Maura reclama dos estrondos gerados pela operação da Sigma e relata dificuldades para dormir - Foto: Fred Magno/ O Tempo

A casa de uma irmã de Maura, que também vive no vilarejo, está com rachaduras que, segundo ela, foram provocadas pelas detonações. A aposentada diz que, além dos transtornos, também perdeu a privacidade com a circulação de drones. É que os moradores tinham o costume de tomar banho no riacho Piauí, afluente do rio Jequitinhonha. “O rio era a coisa mais preciosa que a gente tinha. Hoje nem conseguimos mais usar essa água”, reclama. 

Na região, o abastecimento de água é feito pela Sigma, que distribuiu caixas-d’água na comunidade. “Eles tentam comprar a gente com migalhas”, completa a aposentada, que garante ter entrado em depressão após a instalação da empresa na divisa entre Itinga e Araçuaí. “Praticamente acabou com a nossa vida aqui, nós não temos mais futuro aqui, não. A empresa foi boa pra região, trouxe muito emprego, mas infelizmente nos prejudicou muito. Tem emprego para os jovens, mas, para os de idade, não tem. Se não for aposentado, vai passar até necessidade”, sintetiza. 

“Hoje o que queremos é um acordo para sair daqui, porque não temos condição mais de ficar aqui. Se eu tivesse condições, eu não estaria mais aqui”, disse. Procurada, a Sigma afirma que a operação é desenvolvida em torno de uma planta greentech, com tecnologia brasileira. A empresa argumenta que a planta reutiliza 100% da água, sem uso de químicos nocivos e sem geração de barragem de rejeitos.  “A água captada para a planta tem qualidade de esgoto e é tratada dentro do complexo industrial, que a consome em pouquíssima quantidade – equivalentes a menos de 15 vezes a utilização de um bananal, típico da região”, diz a empresa.

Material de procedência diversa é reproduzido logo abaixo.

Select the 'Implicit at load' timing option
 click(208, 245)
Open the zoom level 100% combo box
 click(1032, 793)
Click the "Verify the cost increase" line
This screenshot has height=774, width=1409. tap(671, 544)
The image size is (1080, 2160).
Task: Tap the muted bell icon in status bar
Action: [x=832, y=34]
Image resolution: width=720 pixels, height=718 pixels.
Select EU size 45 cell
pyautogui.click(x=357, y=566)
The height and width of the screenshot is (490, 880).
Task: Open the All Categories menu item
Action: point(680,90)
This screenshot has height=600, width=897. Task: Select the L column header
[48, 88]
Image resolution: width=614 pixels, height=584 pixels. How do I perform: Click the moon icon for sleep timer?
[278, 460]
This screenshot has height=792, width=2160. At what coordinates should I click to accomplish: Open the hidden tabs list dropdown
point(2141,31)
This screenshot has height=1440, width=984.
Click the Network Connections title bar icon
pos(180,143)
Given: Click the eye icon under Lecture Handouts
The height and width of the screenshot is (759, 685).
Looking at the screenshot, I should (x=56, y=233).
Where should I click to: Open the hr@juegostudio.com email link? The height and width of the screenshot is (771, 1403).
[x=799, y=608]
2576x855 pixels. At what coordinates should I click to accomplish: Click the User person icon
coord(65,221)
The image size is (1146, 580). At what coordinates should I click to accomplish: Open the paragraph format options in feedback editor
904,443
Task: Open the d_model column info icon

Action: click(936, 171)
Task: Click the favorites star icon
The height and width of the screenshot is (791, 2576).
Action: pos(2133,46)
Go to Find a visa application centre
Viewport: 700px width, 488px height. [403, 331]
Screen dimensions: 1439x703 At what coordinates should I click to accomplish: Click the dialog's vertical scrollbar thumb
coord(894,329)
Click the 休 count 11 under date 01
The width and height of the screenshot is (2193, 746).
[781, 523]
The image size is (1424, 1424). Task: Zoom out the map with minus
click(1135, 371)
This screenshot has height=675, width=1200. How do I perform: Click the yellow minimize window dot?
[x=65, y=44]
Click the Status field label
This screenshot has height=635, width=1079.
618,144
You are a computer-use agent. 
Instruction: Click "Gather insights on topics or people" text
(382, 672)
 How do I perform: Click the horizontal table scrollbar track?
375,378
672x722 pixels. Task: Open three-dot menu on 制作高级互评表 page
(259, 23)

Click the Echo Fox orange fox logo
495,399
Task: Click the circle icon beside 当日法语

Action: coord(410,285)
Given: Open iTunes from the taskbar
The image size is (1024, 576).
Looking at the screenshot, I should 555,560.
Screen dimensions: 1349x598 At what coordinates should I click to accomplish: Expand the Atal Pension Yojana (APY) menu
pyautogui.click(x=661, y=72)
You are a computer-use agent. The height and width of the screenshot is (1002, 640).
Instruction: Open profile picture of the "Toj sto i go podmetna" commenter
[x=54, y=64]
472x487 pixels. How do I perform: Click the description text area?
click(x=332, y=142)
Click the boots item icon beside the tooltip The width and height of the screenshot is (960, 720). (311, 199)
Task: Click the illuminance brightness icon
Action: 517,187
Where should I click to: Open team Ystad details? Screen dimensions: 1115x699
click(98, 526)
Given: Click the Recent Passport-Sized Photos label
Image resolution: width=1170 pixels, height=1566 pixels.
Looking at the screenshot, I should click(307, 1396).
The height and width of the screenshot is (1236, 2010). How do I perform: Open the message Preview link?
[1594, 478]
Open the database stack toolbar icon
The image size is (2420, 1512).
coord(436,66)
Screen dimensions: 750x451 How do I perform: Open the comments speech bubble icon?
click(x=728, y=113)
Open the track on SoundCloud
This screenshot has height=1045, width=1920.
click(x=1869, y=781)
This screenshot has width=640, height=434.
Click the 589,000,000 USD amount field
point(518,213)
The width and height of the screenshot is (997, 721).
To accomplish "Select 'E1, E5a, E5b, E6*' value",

Espécie de arara é presença frequente nas casas de moradores no Poço Dantas, em meio às operações da Sigma - Foto: Fred Magno/ O Tempo

Ainda conforme a mineradora, 1.500 pessoas foram empregadas diretamente, sendo que 85% dos colaboradores são do Jequitinhonha. “Através de bem-sucedidos programas de inclusão social produtiva, a empresa beneficiou 21 mil pessoas, via microcrédito para as mulheres e irrigação para lavoura familiar. Através do programa Fome Zero, a empresa financia mais de 3 milhões de refeições por ano; via o Água para Todos, forneceu água potável para mais de 18 mil pessoas na região”, completa.

Impactos também ao bolso das famílias: aluguel mais alto e inflação 

Do ponto de vista dos reflexos econômicos, o bispo da arquidiocese de Araçuaí, Dom Geraldo, diz que “a cidade  – que é a maior da região, com cerca de 34 mil habitantes  –  tem sofrido um aumento muito grande da sua população e uma exploração forte do valor de aluguel”. Cleonice sente o peso no bolso porque tem um filho que estuda na cidade. “A gente não consegue mais pagar o aluguel, porque o que antes era R$ 300 agora passou para R$ 1.500. Então, para nós, é um impacto na nossa economia. Fora que o custo de vida aumentou demais nos supermercados, porque, como chegou muita gente de fora para trabalhar na região, os preços dos produtos subiram bastante”, relata.

Gabriel Vieira Colares é proprietário de uma imobiliária em Araçuaí, mas com imóveis em outras cidades da região. Ele calcula que o preço do aluguel chegou a subir 150%. “E isso porque existe uma baixa oferta de imóveis e uma demanda muito alta. As mineradoras alugavam diretamente com os proprietários dos imóveis e faziam ofertas altas”, diz o dono da Rede Max Imóveis. Apesar da elevação dos preços, ele considera que a expansão da cadeia é positiva para a região. 

“As mineradoras trouxeram muitos benefícios para a cidade em relação ao que era. Todo mundo espera muito mais. Isso aí é fato. Falar que eu estou satisfeito assim é muito relevante e variável. Melhorou em muitos pontos, mas ainda tem muito para poder melhorar”, acrescenta Colares.